Table 6. The modified network’s segmentation results on a subset of problematic volumes

The test set results show a decrease in performance on both dice score and hausdorff distance when compared to validation set results. The median scores for both metrics are noticeably better. This indicates that the validation set contains easier to segment volumes but the ratio between difficult and easy volumes is higher. The test set appears to have much more difficult volumes, this is corroborated by the very high standard deviation values. The results suggest that the percentage of easily segmented volumes in the test set is higher than the validation set.

Despite the differences between the network’s performance on the validation and test sets both Tables 4 and 5 indicate the same overall strengths and weaknesses of the network as well as the difficulties within the dataset.

3.4 Qualitative Analysis

In this section we present singular slices taken from the network output. The output has 4 classes which are represented by 4 different colours in the segmentation map. Black, yellow, blue and red represent background, whole tumour, core tumour and enhancing tumour.

The network makes many mistakes when segmenting unseen volumes, most often these errors are misclassifying healthy brain tissues as tumourous. Often the mistakes are of a small area which does not affect the dice score significantly but has a noticeable impact on the hausdorff distance. These errors are important and can be improved upon however for brevity this section will focus on the largest errors associated with the problematic volumes highlighted in Sect. 3.3. Figure 1 shows large errors in classification. The largest errors the network makes occur when the input image has large errors of darkness within the tumour caused by necrosis or an irregular tumour shape. It is unclear why this occurs but could be because the training set contains mostly tumour which have small amounts of necrosis which are masses enveloped by the whole tumour. Therefore when given to the network it is unable to deal with the variance.

Fig. 1.
figure 1

Left, a FLAIR volume slice containing both brain and tumour tissues. Right, a slice from the network output showing erroneous segmentation results. Two similar looking dark regions on the left side of tumour have been classified different despite having largely the same appearance. These are the most error prone areas for the network.

4 Conclusion

We propose a solution which achieves a 92% Dice coefficient on the training set and 0.66, 0.82 and 0.72 on the validation set. On the test set the network achieves 0.62,0.79 and 0.65 Dice scores. Although the network underperforms on Dice score it can achieve a competitive Hausdorff distance.

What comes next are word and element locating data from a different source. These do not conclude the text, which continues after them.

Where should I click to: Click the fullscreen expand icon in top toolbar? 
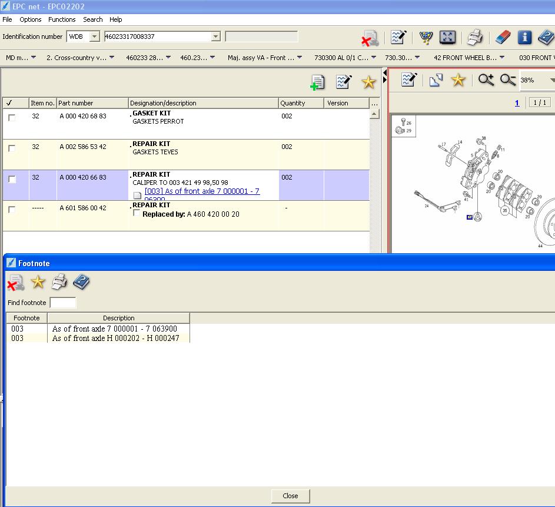(x=448, y=38)
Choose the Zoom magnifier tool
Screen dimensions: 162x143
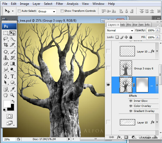[x=12, y=95]
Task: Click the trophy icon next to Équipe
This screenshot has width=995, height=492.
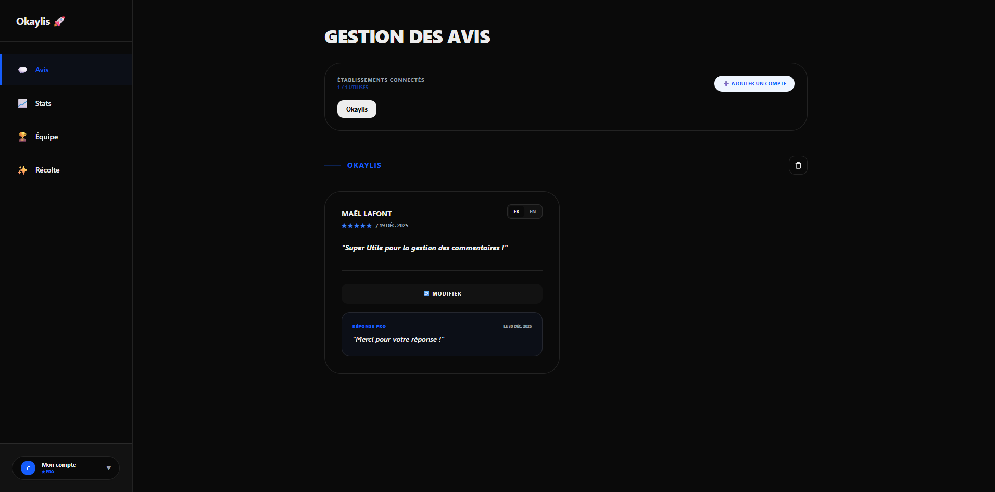Action: [22, 137]
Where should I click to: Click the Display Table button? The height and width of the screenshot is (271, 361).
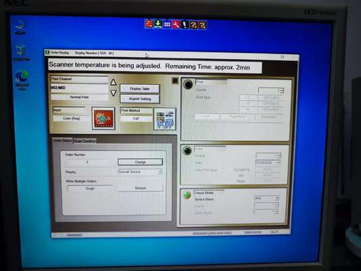(x=140, y=89)
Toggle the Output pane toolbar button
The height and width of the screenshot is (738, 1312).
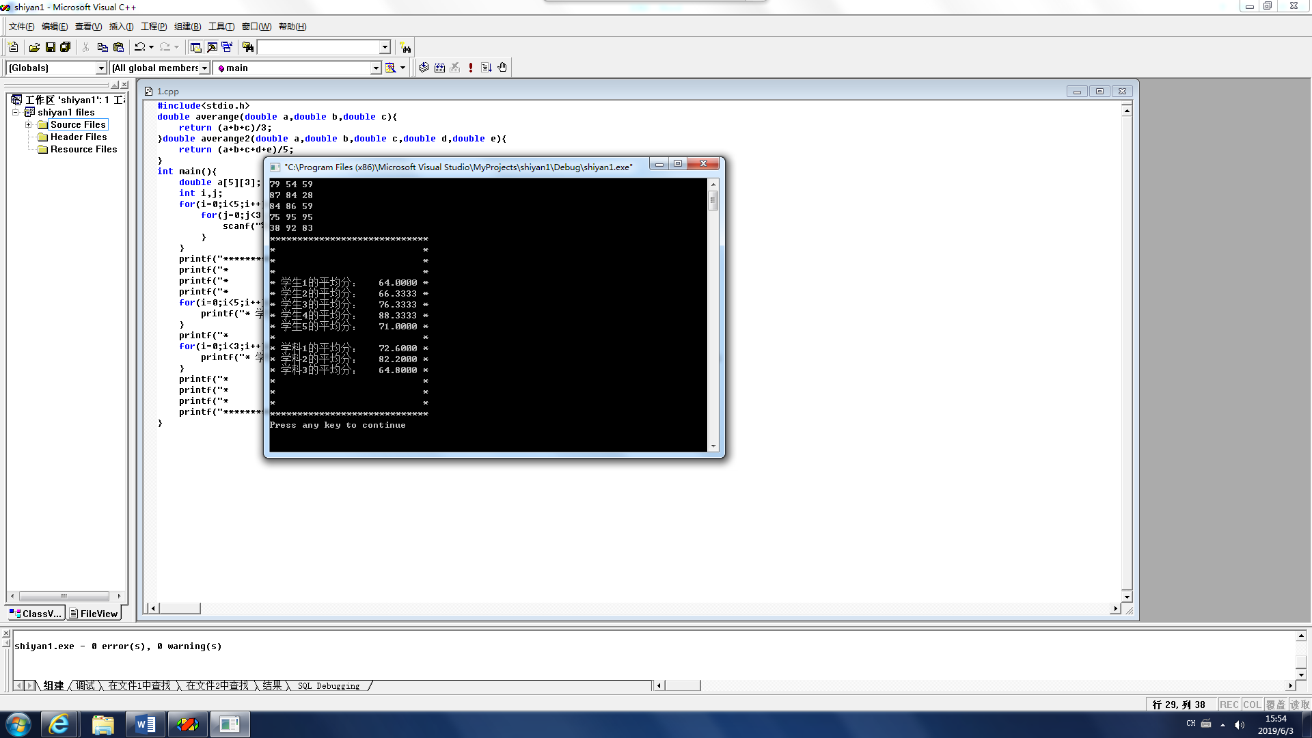click(x=212, y=47)
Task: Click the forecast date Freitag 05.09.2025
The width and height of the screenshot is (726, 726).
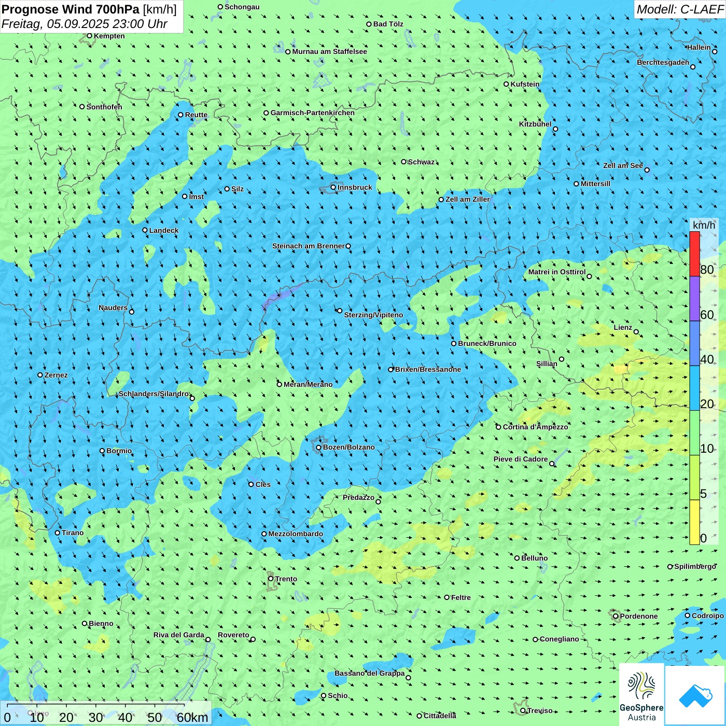Action: coord(84,24)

Much of the network’s underperformance is related to outliers in the set which could be mitigated in future with better preprocessing techniques. Future networks should train more on these difficult volumes using wider public datasets or through synthetic images generated by a CNN. Memory consumption is often a problem when using CNNs, to combat this we plan to add residual blocks in depths which increase the overall accuracy of the network the most. We also plan to add skip connections with an inception block structure [12] as shown in [13] to increase accuracy further.

We show that 2D architectures can segment 3D volumes with success but require fine tuning and a deeper architecture to achieve better results. An approach to bridge the gap may between 2D and 3D may be required. 3D networks outperform 2D networks when depth context is key, how much context is required in most tasks remains unclear. In future works we plan to use a 2.5D approach where each slice has an accompanying adjacent slice either side to provide some depth context.